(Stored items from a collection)

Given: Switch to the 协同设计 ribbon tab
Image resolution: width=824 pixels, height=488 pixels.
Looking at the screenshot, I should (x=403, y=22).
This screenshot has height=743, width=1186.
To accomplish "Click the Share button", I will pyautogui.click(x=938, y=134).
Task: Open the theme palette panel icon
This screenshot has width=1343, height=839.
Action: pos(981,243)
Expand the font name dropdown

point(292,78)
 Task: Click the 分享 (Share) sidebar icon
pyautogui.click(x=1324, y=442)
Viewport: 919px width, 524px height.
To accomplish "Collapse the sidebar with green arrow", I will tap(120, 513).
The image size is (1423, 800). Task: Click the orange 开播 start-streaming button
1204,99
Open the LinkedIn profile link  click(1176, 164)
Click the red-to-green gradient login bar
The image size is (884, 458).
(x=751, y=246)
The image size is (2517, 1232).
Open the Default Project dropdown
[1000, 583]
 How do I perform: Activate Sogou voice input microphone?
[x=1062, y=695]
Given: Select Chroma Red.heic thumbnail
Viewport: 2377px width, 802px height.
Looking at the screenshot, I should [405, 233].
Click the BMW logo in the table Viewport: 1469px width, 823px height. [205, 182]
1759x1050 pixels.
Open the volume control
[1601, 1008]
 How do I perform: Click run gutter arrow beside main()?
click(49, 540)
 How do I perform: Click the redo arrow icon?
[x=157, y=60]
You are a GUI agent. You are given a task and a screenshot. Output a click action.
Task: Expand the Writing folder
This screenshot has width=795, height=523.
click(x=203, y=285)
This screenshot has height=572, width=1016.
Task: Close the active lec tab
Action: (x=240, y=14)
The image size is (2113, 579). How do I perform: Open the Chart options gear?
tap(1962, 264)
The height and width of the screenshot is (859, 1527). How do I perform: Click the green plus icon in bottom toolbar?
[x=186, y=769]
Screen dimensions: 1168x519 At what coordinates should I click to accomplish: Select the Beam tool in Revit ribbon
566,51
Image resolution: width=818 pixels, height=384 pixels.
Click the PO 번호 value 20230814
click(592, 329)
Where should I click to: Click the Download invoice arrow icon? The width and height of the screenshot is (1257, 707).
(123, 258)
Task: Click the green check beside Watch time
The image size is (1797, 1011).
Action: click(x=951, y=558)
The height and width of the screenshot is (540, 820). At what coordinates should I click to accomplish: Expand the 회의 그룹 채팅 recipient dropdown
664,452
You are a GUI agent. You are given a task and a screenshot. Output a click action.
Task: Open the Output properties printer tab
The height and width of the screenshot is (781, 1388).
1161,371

■ WHAT YOU NEED TO DO ■
The answer must reproduce every record exactly.

■ EXERCISE RESPONSE ■
Given: Switch to the 协同设计 ribbon tab
Image resolution: width=824 pixels, height=488 pixels.
Looking at the screenshot, I should (x=403, y=22).
This screenshot has height=743, width=1186.
To accomplish "Click the Share button", I will pyautogui.click(x=938, y=134).
Task: Open the theme palette panel icon
This screenshot has width=1343, height=839.
Action: pos(981,243)
Expand the font name dropdown

point(292,78)
 Task: Click the 分享 (Share) sidebar icon
pyautogui.click(x=1324, y=442)
Viewport: 919px width, 524px height.
To accomplish "Collapse the sidebar with green arrow", I will tap(120, 513).
The image size is (1423, 800). Task: Click the orange 开播 start-streaming button
1204,99
Open the LinkedIn profile link  click(1176, 164)
Click the red-to-green gradient login bar
The image size is (884, 458).
(x=751, y=246)
The image size is (2517, 1232).
Open the Default Project dropdown
[1000, 583]
 How do I perform: Activate Sogou voice input microphone?
[x=1062, y=695]
Given: Select Chroma Red.heic thumbnail
Viewport: 2377px width, 802px height.
Looking at the screenshot, I should [405, 233].
Click the BMW logo in the table Viewport: 1469px width, 823px height. [205, 182]
1759x1050 pixels.
Open the volume control
[1601, 1008]
 How do I perform: Click run gutter arrow beside main()?
click(49, 540)
 How do I perform: Click the redo arrow icon?
[x=157, y=60]
You are a GUI agent. You are given a task and a screenshot. Output a click action.
Task: Expand the Writing folder
This screenshot has width=795, height=523.
click(x=203, y=285)
This screenshot has height=572, width=1016.
Task: Close the active lec tab
Action: (x=240, y=14)
The image size is (2113, 579). How do I perform: Open the Chart options gear?
tap(1962, 264)
The height and width of the screenshot is (859, 1527). How do I perform: Click the green plus icon in bottom toolbar?
[x=186, y=769]
Screen dimensions: 1168x519 At what coordinates should I click to accomplish: Select the Beam tool in Revit ribbon
566,51
Image resolution: width=818 pixels, height=384 pixels.
Click the PO 번호 value 20230814
click(592, 329)
Where should I click to: Click the Download invoice arrow icon? The width and height of the screenshot is (1257, 707).
(123, 258)
Task: Click the green check beside Watch time
The image size is (1797, 1011).
Action: click(x=951, y=558)
The height and width of the screenshot is (540, 820). At what coordinates should I click to accomplish: Expand the 회의 그룹 채팅 recipient dropdown
664,452
You are a GUI agent. You are given a task and a screenshot. Output a click action.
Task: Open the Output properties printer tab
The height and width of the screenshot is (781, 1388).
1161,371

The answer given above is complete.